Switch "Favorites" to "Bookmarks" and write out the items from the line with "Where should I" up to and including the line with "pyautogui.click(x=228, y=70)", changing nothing else and leaving the pictures out.

**********

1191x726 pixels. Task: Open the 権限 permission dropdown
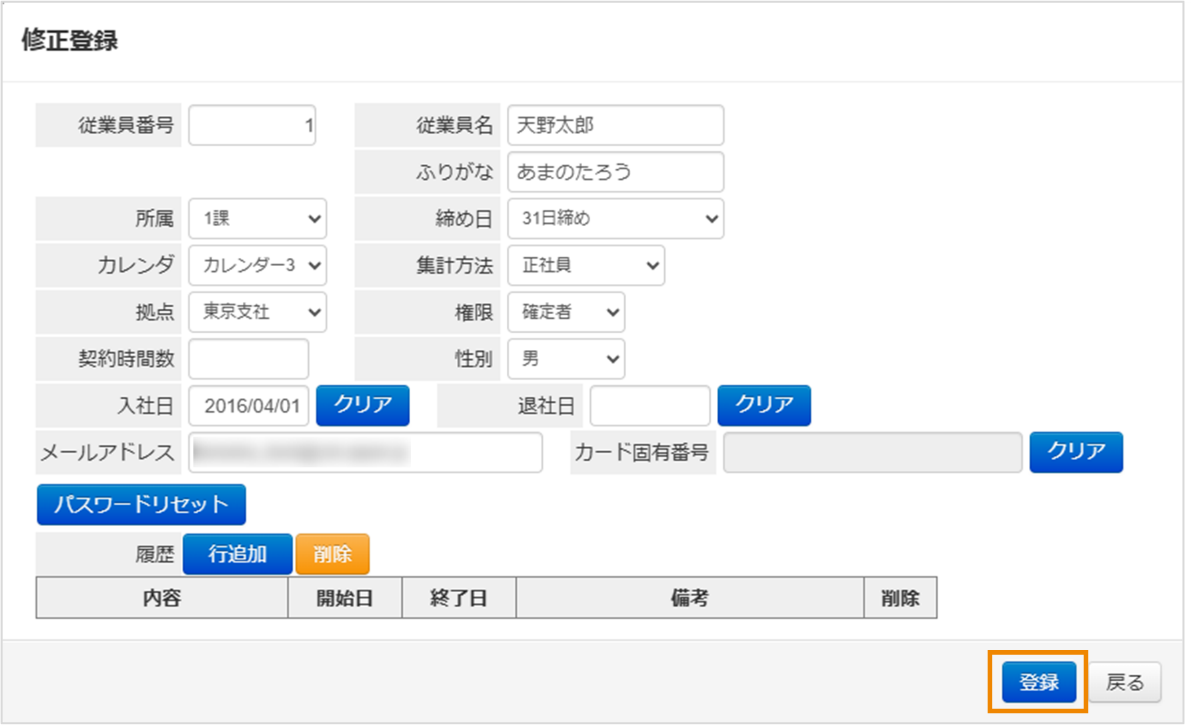click(x=566, y=312)
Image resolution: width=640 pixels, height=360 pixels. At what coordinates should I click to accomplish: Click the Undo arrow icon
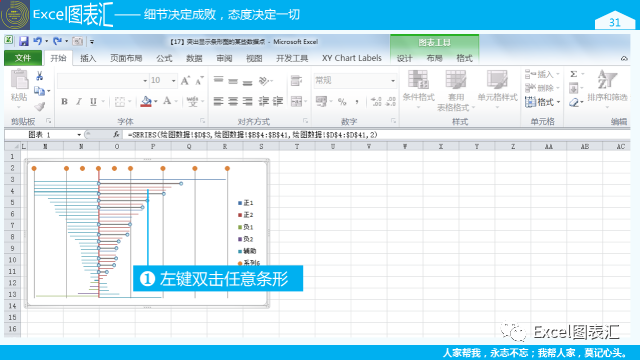pyautogui.click(x=37, y=41)
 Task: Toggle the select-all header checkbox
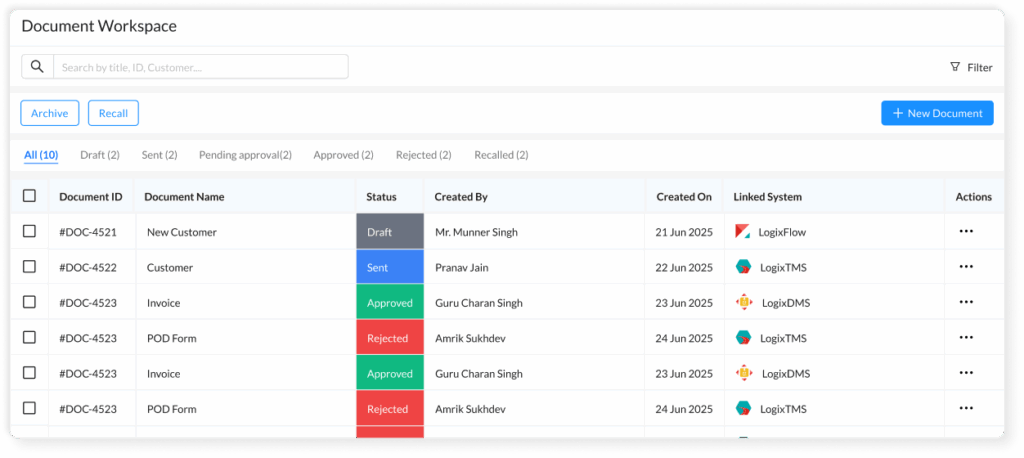coord(29,196)

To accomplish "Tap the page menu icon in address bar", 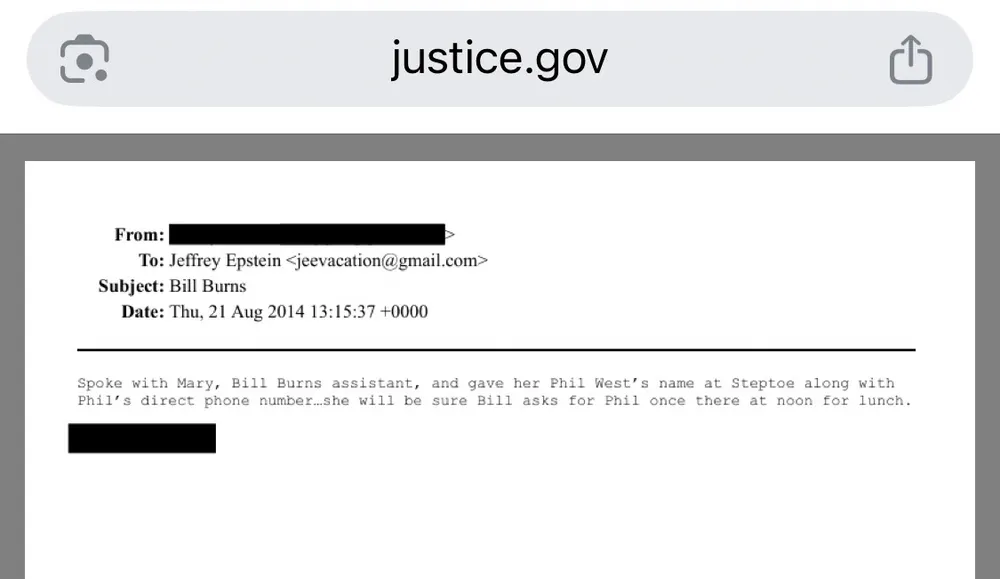I will 85,60.
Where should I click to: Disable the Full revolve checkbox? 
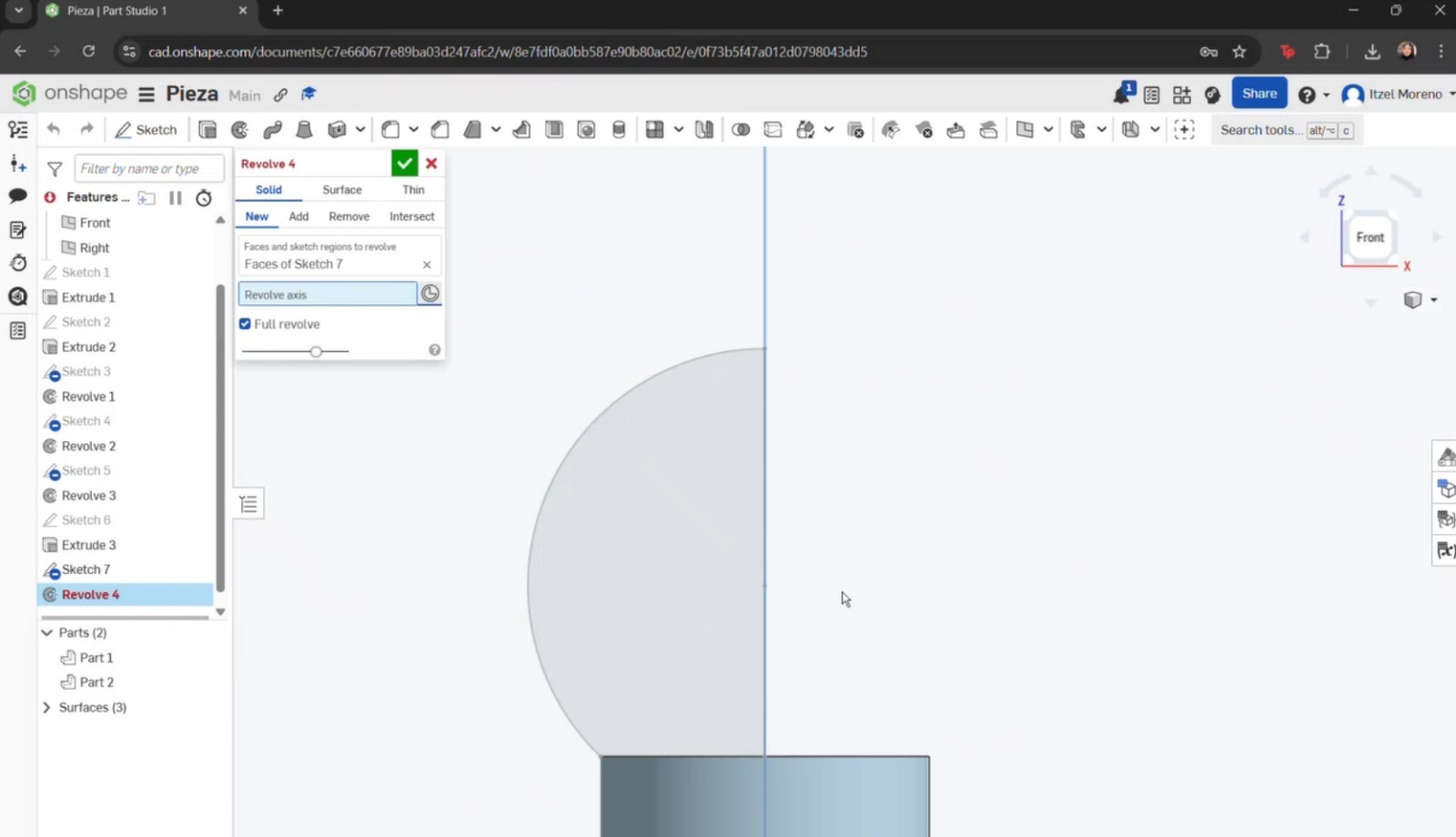click(244, 324)
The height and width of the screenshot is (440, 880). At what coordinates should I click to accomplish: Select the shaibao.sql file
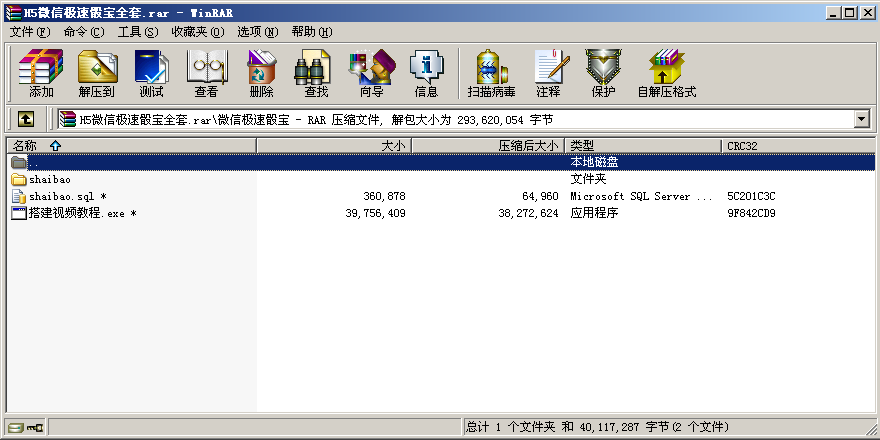coord(62,196)
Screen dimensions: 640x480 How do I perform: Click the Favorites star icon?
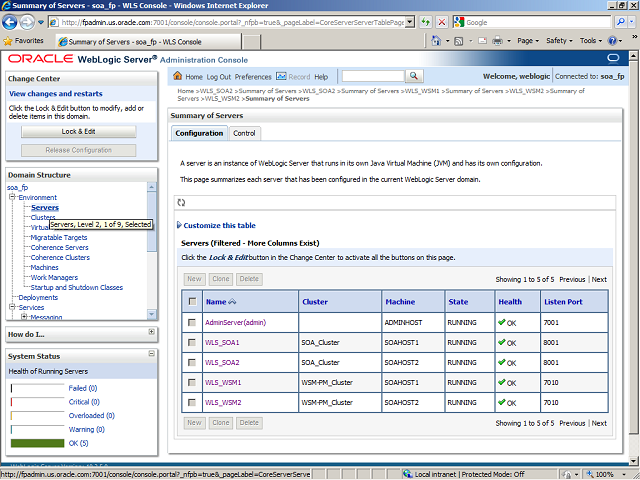tap(9, 41)
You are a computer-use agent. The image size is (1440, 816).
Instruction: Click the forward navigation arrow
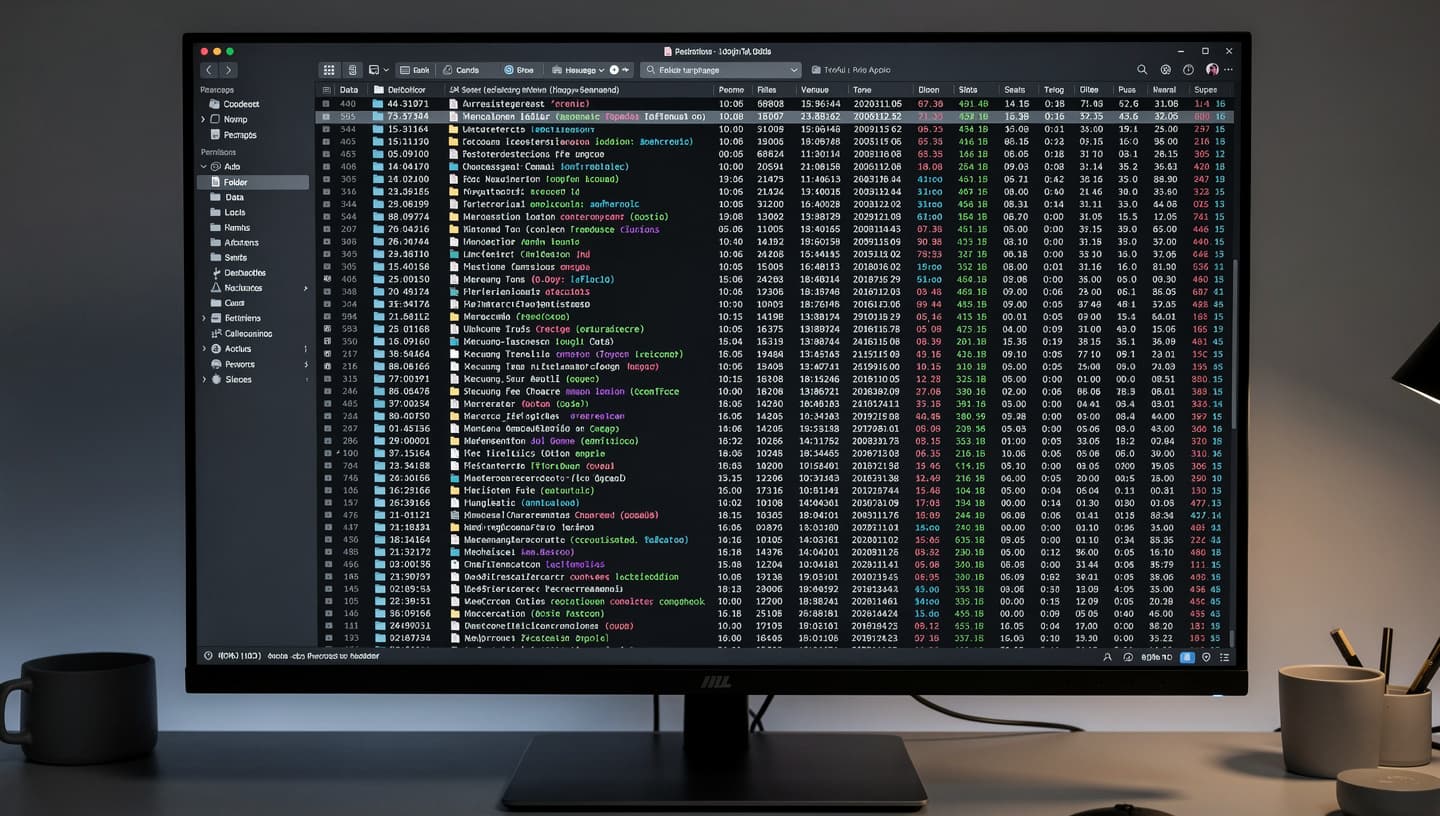pyautogui.click(x=228, y=70)
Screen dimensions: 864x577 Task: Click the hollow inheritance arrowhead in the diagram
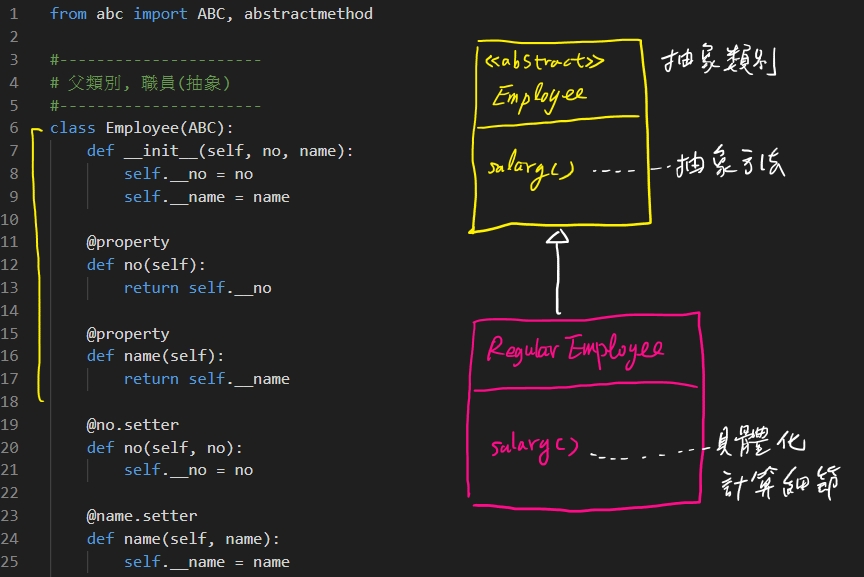[558, 237]
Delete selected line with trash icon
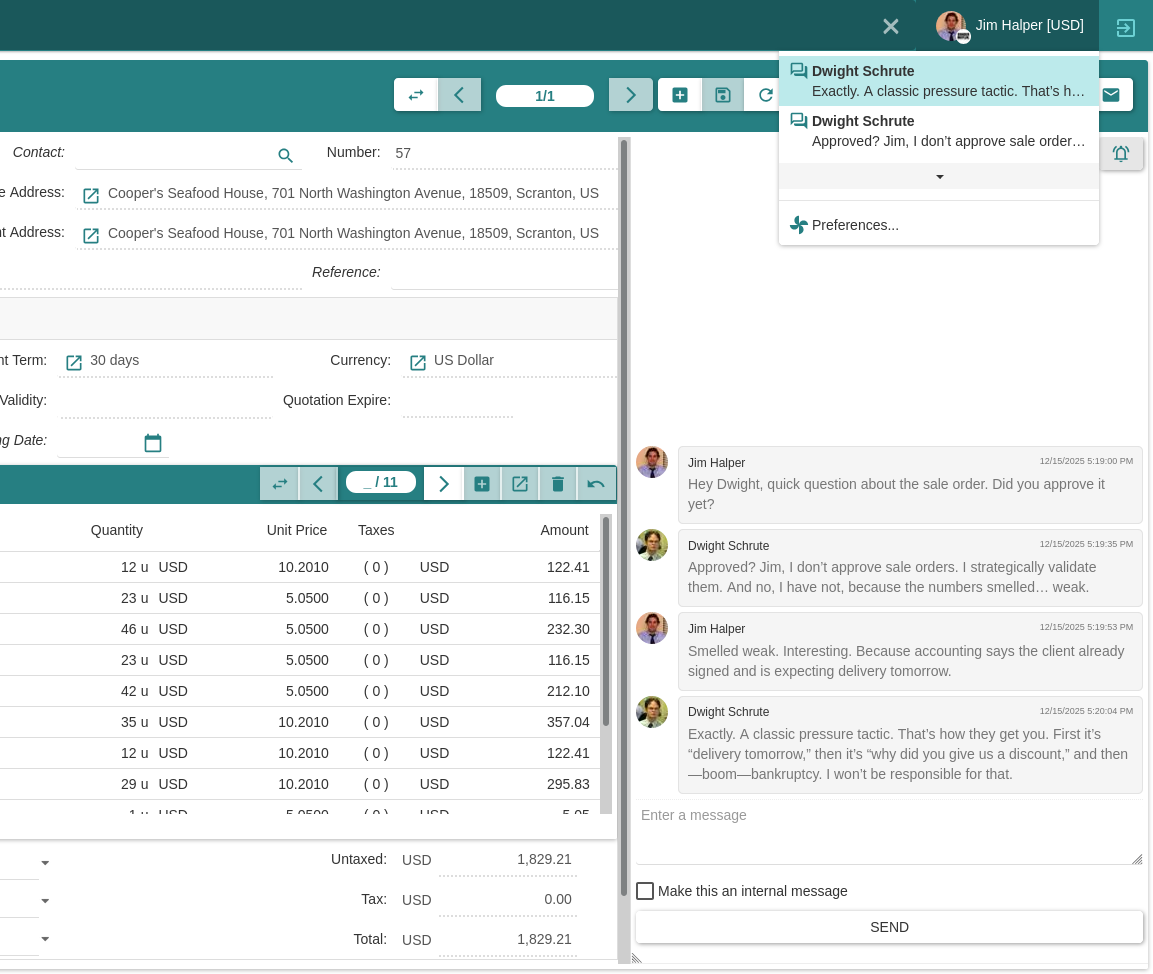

**********

# [Solution for this task]
Where should I click to: Disable the Full revolve checkbox? 
click(244, 324)
The height and width of the screenshot is (440, 880). At what coordinates should I click to accomplish: Select the shaibao.sql file
coord(62,196)
Screen dimensions: 640x480 How do I perform: Click the Bookmarks star icon?
tap(9, 41)
You are a computer-use agent. The image size is (1440, 816).
Instruction: Click the forward navigation arrow
pyautogui.click(x=228, y=70)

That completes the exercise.